The Appraisal Institute of Canada (AIC) says it supports the B-20 guidelines as well as a plan to reduce mortgage finance underwriting that over-relies on the equity of a property, without consideration to the borrower’s capacity to pay.
It says the Office of the Superintendent of Financial Institutions (OSFI) has indicated that so far the B-20 guidelines “have yielded positive results, including lower average loan-to-value ratios for mortgages, and fewer mortgages being approved for over-leveraged individuals.” The OFSI says there is still evidence that mortgage approvals are relying too heavily on the equity in the property (at the expense of assessing the borrower’s ability to repay the loan). It plans to take steps to “ensure this sort of equity lending ceases”.

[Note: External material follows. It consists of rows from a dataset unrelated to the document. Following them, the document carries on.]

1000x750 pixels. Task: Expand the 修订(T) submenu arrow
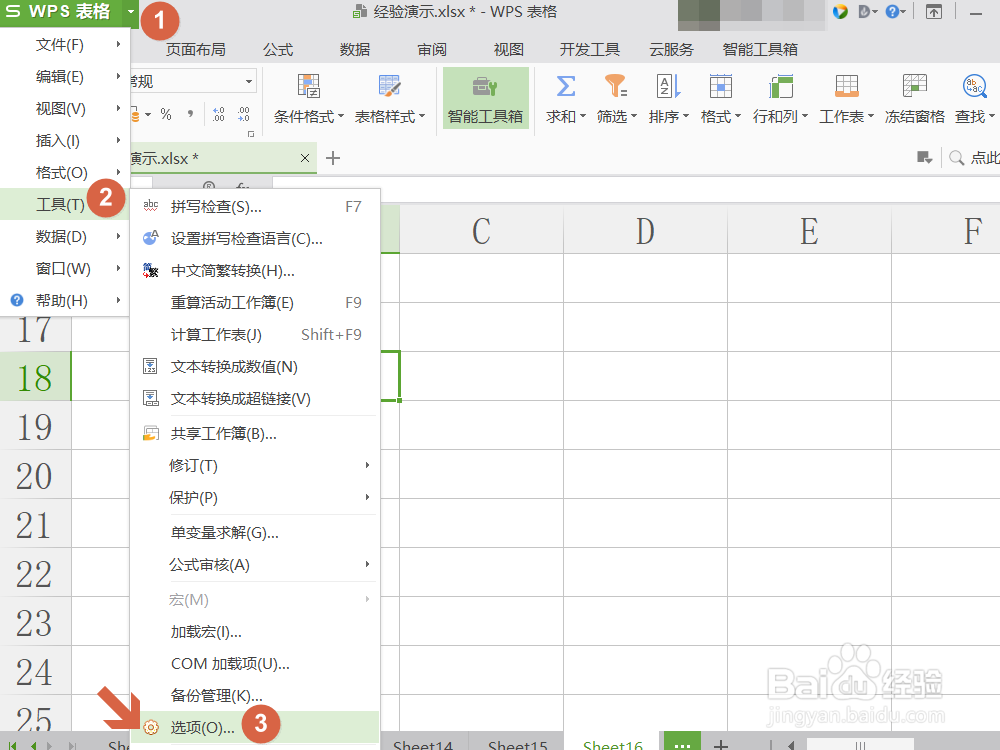[x=366, y=465]
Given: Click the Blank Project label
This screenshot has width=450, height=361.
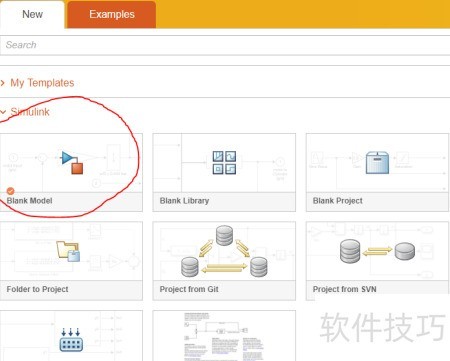Looking at the screenshot, I should (337, 201).
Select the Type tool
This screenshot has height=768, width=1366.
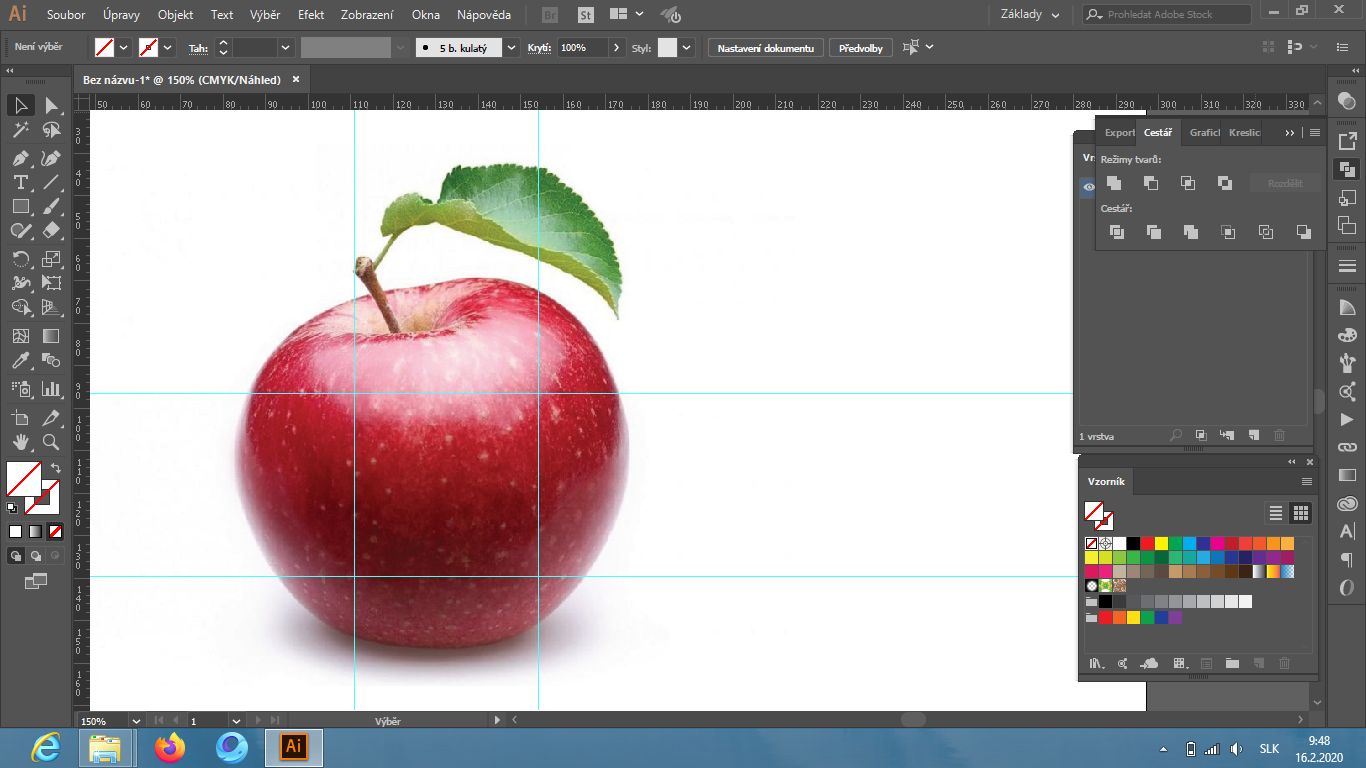point(20,182)
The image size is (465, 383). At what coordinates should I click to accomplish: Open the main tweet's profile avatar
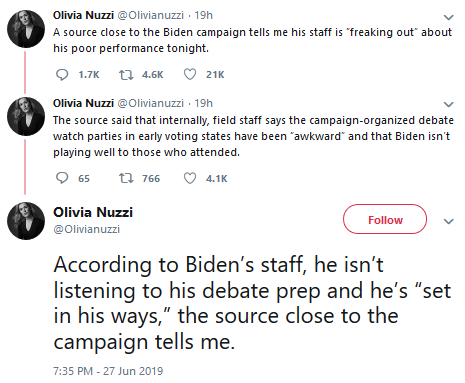point(26,221)

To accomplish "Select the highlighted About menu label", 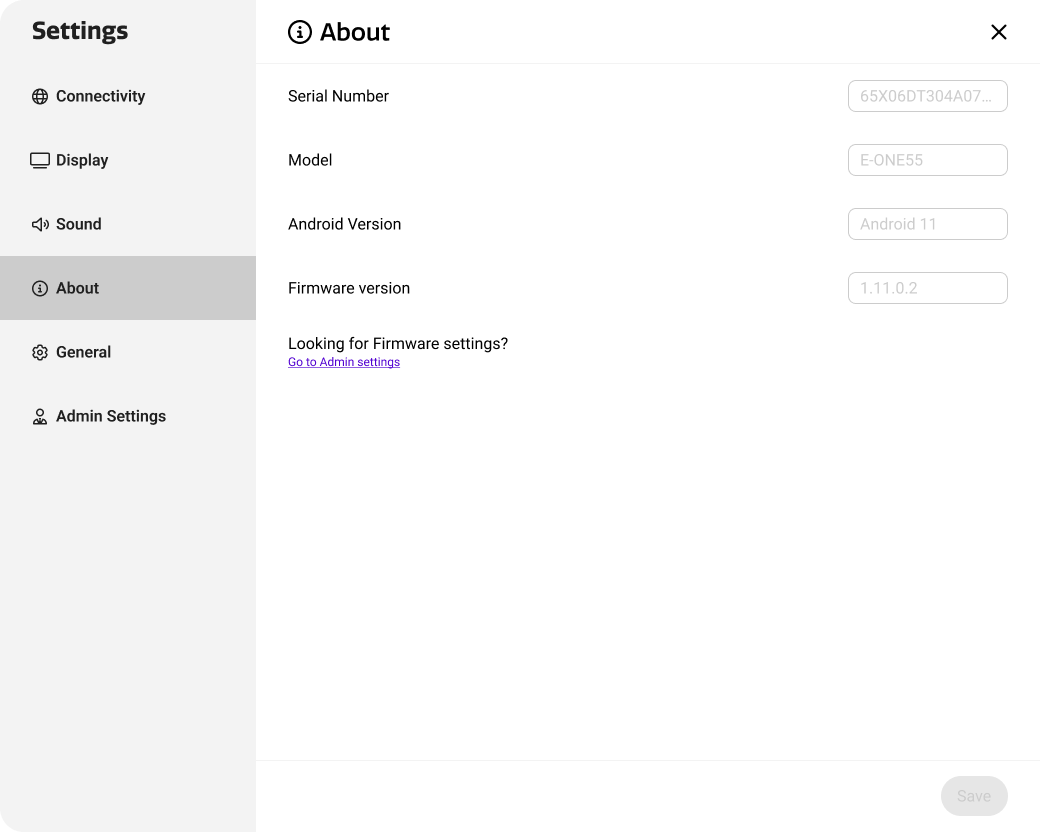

AIC says the B-20 guidelines “require a balanced approach to mortgage underwriting and have served Canadians and the housing market very well by enhancing market stability and supporting efforts to mitigate consumer indebtedness.”
“Our members’ work helps support a stable and healthy market. The B-20 guidelines require lenders to utilize appropriate numbers of on-site inspections and third-party professional appraisals to verify the value of collateral,” says Peter McLean, president of AIC. “On site appraisals help to mitigate risk for both the lender and borrower in cases when there is a high loan-to-value ratio, when markets are in flux, or when the creditworthiness of the borrower may be lacking.”
AIC CEO Keith Lancastle says, “The regulatory oversight provided by OSFI has allowed Canadians to benefit from stable markets; we have not seen some of the fluctuations and volatility that have plagued other countries. Our organization strongly supports B-20 and has called on governments across the country to mandate their application to all residential mortgage lending.”